Cache Manager
Caveats
Most if not all pages are just rough notes, and these pages as a whole are far from complete. More notes will be added in time, eventually, maybe.
If, from reading these notes, you conclude that I am off my rocker, you won’t be the first, and you may even be right.
No doubt there are a dozen and one reasons why none of this would ever work, but perhaps somewhere deep down there is a tiny fragment that could be used for something.
Contents
Overview
Cache Manager is the system component that provides in-RAM and on-disk data and file caching for the operating system and application software. As such, it is a “synergiser™” for temporary storage to fairly distribute a computer’s available capacity between processes and users. The Cache Manager will evict material from the cache when system-defined hard limits or application-defined soft limits are reached or when cache pressure is unevenly distributed.
Cache management for in-RAM data is required in order to allow processes competing for memory to be fairly served. This is most important on server nodes and remote desktop session host servers where multiple services or multiple users may be in competition for RAM.
Cache management is also required for longer-term cache storage where multiple users on the same computer may be storing large amounts of cached data. Examples in the common office environment include local mail storage and offline content belonging to cloud-based file storage solutions (for example Dropbox or Microsoft OneDrive).
The simplistic approach to caching is to set some kind of storage limit. This creates a risk of over-commitment, where multiple users or multiple services in conjuction fill the RAM or the disk, potentially without ever hitting their individual limits. The Cache Manager avoids this error by sharing available resources between applications fairly.
It may be necessary for each user account to have its own Cache Manager worker service to avoid the risk of data theft from a centralised cache service. Equalisation of cache pressure would be handled by a central service that has no access to the cached data itself. The only caveat to this approach is the need to evict cache pages from signed-out sessions, for example on computers shared by multiple users, only one of whom may be signed in at any given time. A granular permissions model would allow the central Cache Manager service to remove specific data without being able to read it back; the use of a Cache dimension in MDFS would allow suitably restricted management of files.
Cache types
In-RAM caches
In-RAM cache entries are opaque memory pages with application-defined look-up keys.
Examples of in-RAM caching:
- File storage: recently-used file segments, prefetched file segments
- Database engines: query plans, query results, table segments
- Mail server: mailbox pages
In-RAM caches would be held only in memory and would be discarded upon process exit. Each cache may have a hard quota (set by the operating system) or soft quota (set by the application to no greater than any hard limit) as well as storage priority. Where the total demand exceeds available RAM, cache pages will be evicted in the reverse order of the storage priority and balanced between applications.
On-disk caches
On-disk cache entries represent complete files.

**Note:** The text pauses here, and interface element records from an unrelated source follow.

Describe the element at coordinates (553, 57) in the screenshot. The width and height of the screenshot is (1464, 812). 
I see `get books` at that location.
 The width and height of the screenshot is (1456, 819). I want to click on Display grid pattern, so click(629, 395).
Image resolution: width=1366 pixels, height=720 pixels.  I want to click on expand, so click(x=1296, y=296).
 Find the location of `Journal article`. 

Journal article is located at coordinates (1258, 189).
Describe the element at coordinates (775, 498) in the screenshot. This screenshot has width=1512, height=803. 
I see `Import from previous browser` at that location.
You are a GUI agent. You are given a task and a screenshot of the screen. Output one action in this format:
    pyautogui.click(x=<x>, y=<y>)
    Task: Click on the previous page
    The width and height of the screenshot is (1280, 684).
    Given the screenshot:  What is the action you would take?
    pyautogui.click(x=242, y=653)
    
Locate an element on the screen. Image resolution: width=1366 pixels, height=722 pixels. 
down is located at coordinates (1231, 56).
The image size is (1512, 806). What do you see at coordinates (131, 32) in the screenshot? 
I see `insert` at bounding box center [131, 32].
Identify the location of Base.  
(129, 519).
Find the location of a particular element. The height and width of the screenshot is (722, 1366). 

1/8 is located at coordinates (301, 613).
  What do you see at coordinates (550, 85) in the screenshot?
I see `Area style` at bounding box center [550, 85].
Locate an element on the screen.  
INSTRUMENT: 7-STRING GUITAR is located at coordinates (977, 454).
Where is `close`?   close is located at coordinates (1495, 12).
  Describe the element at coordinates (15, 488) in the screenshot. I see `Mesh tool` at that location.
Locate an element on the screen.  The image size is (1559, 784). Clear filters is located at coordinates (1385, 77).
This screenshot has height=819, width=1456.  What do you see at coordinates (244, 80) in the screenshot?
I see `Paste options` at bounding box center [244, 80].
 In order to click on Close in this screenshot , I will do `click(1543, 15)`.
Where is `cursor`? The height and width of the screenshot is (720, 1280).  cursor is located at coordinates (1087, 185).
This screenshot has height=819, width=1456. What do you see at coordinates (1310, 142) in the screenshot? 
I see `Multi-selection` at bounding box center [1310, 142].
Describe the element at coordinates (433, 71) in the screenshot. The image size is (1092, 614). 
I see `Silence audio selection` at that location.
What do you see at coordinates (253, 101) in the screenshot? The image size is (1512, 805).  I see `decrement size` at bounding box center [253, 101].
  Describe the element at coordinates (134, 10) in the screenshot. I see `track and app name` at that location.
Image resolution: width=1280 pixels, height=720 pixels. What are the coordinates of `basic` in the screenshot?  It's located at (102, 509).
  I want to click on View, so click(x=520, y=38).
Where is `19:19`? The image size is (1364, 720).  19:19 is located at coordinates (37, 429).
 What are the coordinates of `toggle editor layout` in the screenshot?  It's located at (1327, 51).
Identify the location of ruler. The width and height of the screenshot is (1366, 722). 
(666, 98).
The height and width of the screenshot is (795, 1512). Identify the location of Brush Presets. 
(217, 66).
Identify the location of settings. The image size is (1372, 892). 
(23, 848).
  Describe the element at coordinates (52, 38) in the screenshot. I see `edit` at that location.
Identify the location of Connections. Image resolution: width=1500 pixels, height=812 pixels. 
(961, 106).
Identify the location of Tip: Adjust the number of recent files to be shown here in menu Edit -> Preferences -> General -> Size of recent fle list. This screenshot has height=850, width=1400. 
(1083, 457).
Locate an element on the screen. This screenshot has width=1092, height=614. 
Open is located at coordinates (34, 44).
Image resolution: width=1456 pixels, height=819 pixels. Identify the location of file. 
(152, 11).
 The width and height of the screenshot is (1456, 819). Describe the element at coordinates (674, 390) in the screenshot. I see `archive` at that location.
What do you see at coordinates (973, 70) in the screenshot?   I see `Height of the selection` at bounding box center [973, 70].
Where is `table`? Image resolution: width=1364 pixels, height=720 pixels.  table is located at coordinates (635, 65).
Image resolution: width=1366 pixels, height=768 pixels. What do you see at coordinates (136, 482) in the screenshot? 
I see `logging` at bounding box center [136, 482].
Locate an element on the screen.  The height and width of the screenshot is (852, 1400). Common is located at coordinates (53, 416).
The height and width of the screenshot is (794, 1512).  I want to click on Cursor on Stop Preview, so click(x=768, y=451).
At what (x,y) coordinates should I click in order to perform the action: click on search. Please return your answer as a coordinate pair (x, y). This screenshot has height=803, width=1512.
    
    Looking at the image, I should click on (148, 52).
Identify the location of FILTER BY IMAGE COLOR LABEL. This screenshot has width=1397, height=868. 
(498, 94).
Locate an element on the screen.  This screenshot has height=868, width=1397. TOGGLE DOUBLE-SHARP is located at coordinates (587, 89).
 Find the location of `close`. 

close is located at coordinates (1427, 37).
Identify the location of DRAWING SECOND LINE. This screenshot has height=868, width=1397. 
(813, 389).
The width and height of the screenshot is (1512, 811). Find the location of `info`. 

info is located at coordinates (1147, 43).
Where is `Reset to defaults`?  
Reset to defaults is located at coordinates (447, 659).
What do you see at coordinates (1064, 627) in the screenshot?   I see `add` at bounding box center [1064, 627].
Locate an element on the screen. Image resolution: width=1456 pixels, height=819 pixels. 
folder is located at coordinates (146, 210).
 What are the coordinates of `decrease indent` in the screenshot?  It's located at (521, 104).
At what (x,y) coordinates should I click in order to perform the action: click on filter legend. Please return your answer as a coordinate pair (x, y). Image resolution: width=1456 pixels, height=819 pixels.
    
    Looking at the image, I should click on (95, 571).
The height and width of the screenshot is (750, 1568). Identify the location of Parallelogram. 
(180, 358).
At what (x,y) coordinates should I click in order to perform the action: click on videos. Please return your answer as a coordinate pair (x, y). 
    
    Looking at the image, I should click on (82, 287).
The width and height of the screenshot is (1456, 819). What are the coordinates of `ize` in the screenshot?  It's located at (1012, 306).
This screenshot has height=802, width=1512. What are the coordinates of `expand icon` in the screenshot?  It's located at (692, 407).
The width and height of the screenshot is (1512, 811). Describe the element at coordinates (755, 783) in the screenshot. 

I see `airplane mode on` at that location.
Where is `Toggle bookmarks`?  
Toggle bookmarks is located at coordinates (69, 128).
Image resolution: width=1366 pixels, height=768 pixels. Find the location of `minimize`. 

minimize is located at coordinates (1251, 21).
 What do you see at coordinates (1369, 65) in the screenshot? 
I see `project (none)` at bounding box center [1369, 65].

Examples of on-disk caching:
- Offline and working storage for cloud file systems
- Browser cache
- Possibly also temporary files
Just as with in-RAM caching, each entry would be referenced using an application-defined key.
Temporary files are an edge case. Just as with actual caches, they represent a competitive data growth. However, it may prove wiser to implement temporary files in the storage system such that they are automatically deleted when released. There is no reason to retain a temporary file once the owning application has closed the file handle on it, and the greatest hazard they present is when they are allowed to accumulate indefinitely. Further, all temporary files will be purged during boot (on the basis of their existence in a Temporary dimension in MDFS) and potentially even on signing out, meaning that a simple reboot would unclog a system where temporary files have overrun the disk, something that is not possible with semi-permanent storage such as a browser cache.
There is no reason why the Cache Manager couldn’t create any cache in a temporary dimension, so long as it retained a handle to every open temporary file or disabled immediate purge on release (relying on sign-out purge instead). In all other cases, the cache contents would be preserved when the owning process exits. The need to evict entries even when the owning application is not running means that applications must expect any cache entry to have been removed without notice.
There would be optional soft and hard cache size limits on on-disk caching also.